**Instrução dada:**
Copie de novo, sem nenhuma mudança, o trecho dos itens abaixo que vai do começo até a linha que contém "Click the Mac", incluindo essa linha.

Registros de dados
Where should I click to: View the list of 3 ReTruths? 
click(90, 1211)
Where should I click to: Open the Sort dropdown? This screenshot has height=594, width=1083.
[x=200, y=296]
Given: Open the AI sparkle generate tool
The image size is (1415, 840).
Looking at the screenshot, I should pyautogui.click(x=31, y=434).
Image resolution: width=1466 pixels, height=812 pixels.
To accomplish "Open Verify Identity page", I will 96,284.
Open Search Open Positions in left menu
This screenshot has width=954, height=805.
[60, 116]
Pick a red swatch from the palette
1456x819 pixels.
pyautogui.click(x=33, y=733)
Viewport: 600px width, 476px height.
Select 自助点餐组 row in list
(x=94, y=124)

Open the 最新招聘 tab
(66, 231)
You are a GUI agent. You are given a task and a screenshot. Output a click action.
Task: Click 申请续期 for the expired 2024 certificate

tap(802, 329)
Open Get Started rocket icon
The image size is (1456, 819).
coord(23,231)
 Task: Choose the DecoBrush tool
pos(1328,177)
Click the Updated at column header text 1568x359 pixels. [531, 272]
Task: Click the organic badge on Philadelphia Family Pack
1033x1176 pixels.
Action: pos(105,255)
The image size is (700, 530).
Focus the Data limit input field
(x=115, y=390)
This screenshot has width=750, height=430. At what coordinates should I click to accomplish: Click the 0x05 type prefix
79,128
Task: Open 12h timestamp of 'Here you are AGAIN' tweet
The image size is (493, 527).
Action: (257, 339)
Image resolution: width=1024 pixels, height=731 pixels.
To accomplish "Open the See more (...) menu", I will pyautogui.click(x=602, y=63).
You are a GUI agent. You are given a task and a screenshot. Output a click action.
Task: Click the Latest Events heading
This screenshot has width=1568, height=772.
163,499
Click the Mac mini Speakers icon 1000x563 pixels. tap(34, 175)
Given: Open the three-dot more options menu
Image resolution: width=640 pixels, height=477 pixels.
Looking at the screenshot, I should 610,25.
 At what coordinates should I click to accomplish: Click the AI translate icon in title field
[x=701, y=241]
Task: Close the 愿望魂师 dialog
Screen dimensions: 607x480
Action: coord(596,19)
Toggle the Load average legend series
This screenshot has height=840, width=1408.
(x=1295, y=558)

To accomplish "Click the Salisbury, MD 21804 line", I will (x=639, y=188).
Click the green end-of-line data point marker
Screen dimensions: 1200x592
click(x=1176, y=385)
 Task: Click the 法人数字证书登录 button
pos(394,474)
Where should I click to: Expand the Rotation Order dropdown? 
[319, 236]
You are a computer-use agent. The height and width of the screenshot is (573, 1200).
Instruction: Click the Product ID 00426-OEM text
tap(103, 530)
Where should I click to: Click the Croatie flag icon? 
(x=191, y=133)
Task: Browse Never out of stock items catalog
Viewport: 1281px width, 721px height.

**Resposta completa:**
Where should I click to: View the list of 3 ReTruths? 
click(90, 1211)
Where should I click to: Open the Sort dropdown? This screenshot has height=594, width=1083.
[x=200, y=296]
Given: Open the AI sparkle generate tool
The image size is (1415, 840).
Looking at the screenshot, I should pyautogui.click(x=31, y=434).
Image resolution: width=1466 pixels, height=812 pixels.
To accomplish "Open Verify Identity page", I will 96,284.
Open Search Open Positions in left menu
This screenshot has width=954, height=805.
[60, 116]
Pick a red swatch from the palette
1456x819 pixels.
pyautogui.click(x=33, y=733)
Viewport: 600px width, 476px height.
Select 自助点餐组 row in list
(x=94, y=124)

Open the 最新招聘 tab
(66, 231)
You are a GUI agent. You are given a task and a screenshot. Output a click action.
Task: Click 申请续期 for the expired 2024 certificate

tap(802, 329)
Open Get Started rocket icon
The image size is (1456, 819).
coord(23,231)
 Task: Choose the DecoBrush tool
pos(1328,177)
Click the Updated at column header text 1568x359 pixels. [531, 272]
Task: Click the organic badge on Philadelphia Family Pack
1033x1176 pixels.
Action: pos(105,255)
The image size is (700, 530).
Focus the Data limit input field
(x=115, y=390)
This screenshot has width=750, height=430. At what coordinates should I click to accomplish: Click the 0x05 type prefix
79,128
Task: Open 12h timestamp of 'Here you are AGAIN' tweet
The image size is (493, 527).
Action: (257, 339)
Image resolution: width=1024 pixels, height=731 pixels.
To accomplish "Open the See more (...) menu", I will pyautogui.click(x=602, y=63).
You are a GUI agent. You are given a task and a screenshot. Output a click action.
Task: Click the Latest Events heading
This screenshot has width=1568, height=772.
163,499
Click the Mac mini Speakers icon 1000x563 pixels. tap(34, 175)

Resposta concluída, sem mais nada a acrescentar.